Redacción Deporpress | La maldición de los once metros. El Tenerife está viviendo una pesadilla de temporada, no solo a nivel general, sino también desde el punto de penalti. Este domingo, vivió un nuevo capítulo amargo en Córdoba.
De los cinco penaltis lanzados en la presente campaña, cuatro han ido hacia el destino equivocado. Tres se han fallado en Liga y dos en Copa del Rey.
El único acierto vino de las botas de Sergio González, que transformó su pena máxima en la prórroga de Copa del Rey frente al Alfaro para abrir el camino del pase a la siguiente ronda. Ha sido el único que ha salido vivo de una tortura para los blanquiazules.

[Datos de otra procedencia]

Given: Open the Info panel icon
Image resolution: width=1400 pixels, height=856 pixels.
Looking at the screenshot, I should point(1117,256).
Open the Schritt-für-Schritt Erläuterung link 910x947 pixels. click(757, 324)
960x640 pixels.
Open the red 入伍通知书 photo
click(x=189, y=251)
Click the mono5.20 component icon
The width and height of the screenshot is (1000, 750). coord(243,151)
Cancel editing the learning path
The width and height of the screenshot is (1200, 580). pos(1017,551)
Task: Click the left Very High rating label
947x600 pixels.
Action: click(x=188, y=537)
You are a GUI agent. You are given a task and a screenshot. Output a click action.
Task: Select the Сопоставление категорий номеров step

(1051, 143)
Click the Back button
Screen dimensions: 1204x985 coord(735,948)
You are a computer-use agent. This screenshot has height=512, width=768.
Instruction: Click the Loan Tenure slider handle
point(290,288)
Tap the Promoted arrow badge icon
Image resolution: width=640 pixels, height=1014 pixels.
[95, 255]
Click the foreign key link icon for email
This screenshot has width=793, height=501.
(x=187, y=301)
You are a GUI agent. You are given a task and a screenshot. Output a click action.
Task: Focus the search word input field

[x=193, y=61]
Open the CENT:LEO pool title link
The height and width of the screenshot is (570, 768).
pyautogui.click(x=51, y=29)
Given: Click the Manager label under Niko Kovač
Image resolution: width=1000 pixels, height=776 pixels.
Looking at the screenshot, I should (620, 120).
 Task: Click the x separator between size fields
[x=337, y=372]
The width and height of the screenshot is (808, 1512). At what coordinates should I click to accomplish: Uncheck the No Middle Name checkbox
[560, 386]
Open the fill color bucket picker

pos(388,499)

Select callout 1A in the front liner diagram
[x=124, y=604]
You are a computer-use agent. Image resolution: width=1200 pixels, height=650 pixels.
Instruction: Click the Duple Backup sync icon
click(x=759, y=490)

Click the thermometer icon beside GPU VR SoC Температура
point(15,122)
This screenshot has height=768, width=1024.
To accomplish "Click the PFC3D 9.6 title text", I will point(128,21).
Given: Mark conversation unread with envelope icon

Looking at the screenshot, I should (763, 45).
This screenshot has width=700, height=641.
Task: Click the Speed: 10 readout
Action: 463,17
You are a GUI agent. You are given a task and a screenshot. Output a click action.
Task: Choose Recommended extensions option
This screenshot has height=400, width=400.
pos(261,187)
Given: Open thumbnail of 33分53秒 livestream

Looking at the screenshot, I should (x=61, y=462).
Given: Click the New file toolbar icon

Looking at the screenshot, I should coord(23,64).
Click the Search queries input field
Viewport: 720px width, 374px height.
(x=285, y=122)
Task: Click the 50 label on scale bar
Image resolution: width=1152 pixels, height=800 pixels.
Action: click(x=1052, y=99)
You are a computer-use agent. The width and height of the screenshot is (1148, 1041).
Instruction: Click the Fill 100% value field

Los cuatro restantes, fallados. Gallego ha fallado dos: uno en Liga contra el Málaga y el de Copa frente al Alfaro, con ambos por fuera de los tres palos. También marró Luismi Cruz en la visita al Real Oviedo, así como Ángel en el Nuevo Arcángel. Numerosos errores que han privado al equipo de tener algún que otro punto más en el casillero.
La única vez que ha sonreído la suerte en el presente curso fue en la tanda de penaltis contra el Zamora. De cuatro tirados, se convirtieron tres. Dieron en el clavo: Álvaro Romero, Alassan y Guerrero. Solo falló Ethyan.